• _PROBLEM DESCRIPTION_:
Reproduce every line of the records below, requests included, and shift each coordinate in the answers by adding -4 to it. Omit the pictures from your reply.

• _AVAILABLE DATA_:
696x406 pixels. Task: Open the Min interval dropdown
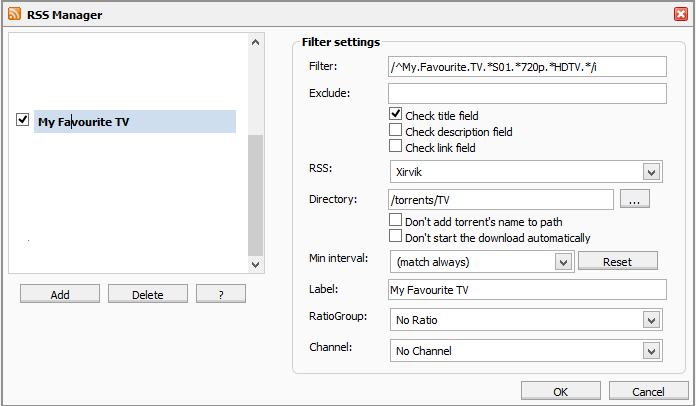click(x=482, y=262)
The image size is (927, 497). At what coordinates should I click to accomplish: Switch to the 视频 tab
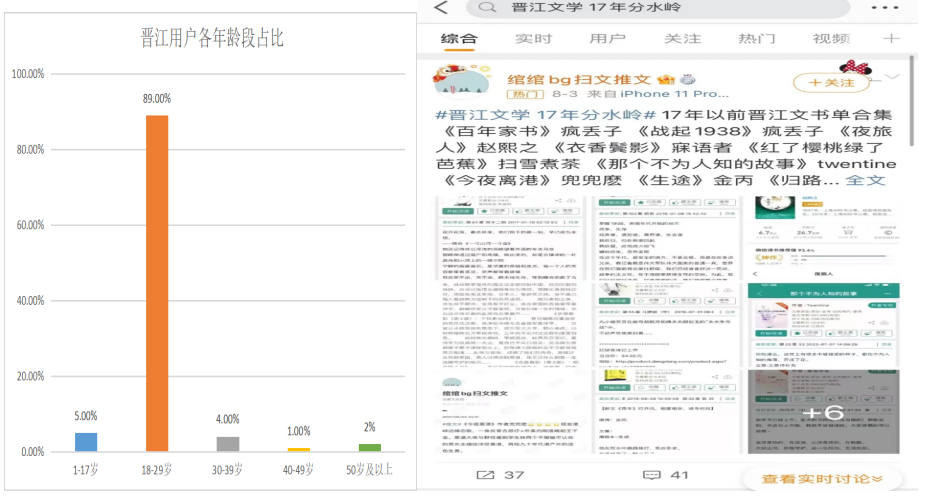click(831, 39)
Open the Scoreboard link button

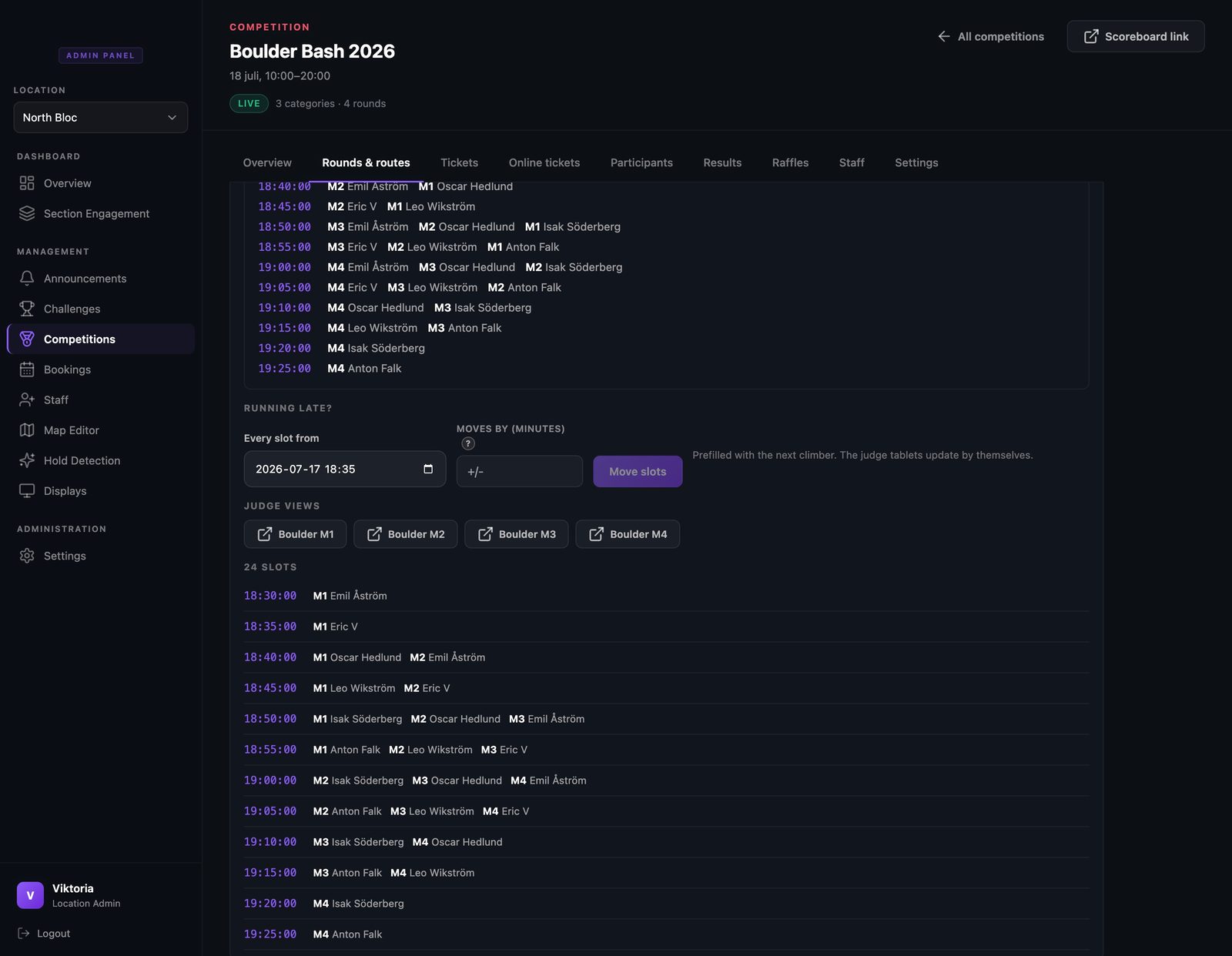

• _FULL SOLUTION_:
696x406 pixels. Task: Open the Min interval dropdown
click(x=478, y=258)
The image size is (927, 497). At what coordinates should I click to accomplish: Switch to the 视频 tab
click(827, 35)
Open the Scoreboard link button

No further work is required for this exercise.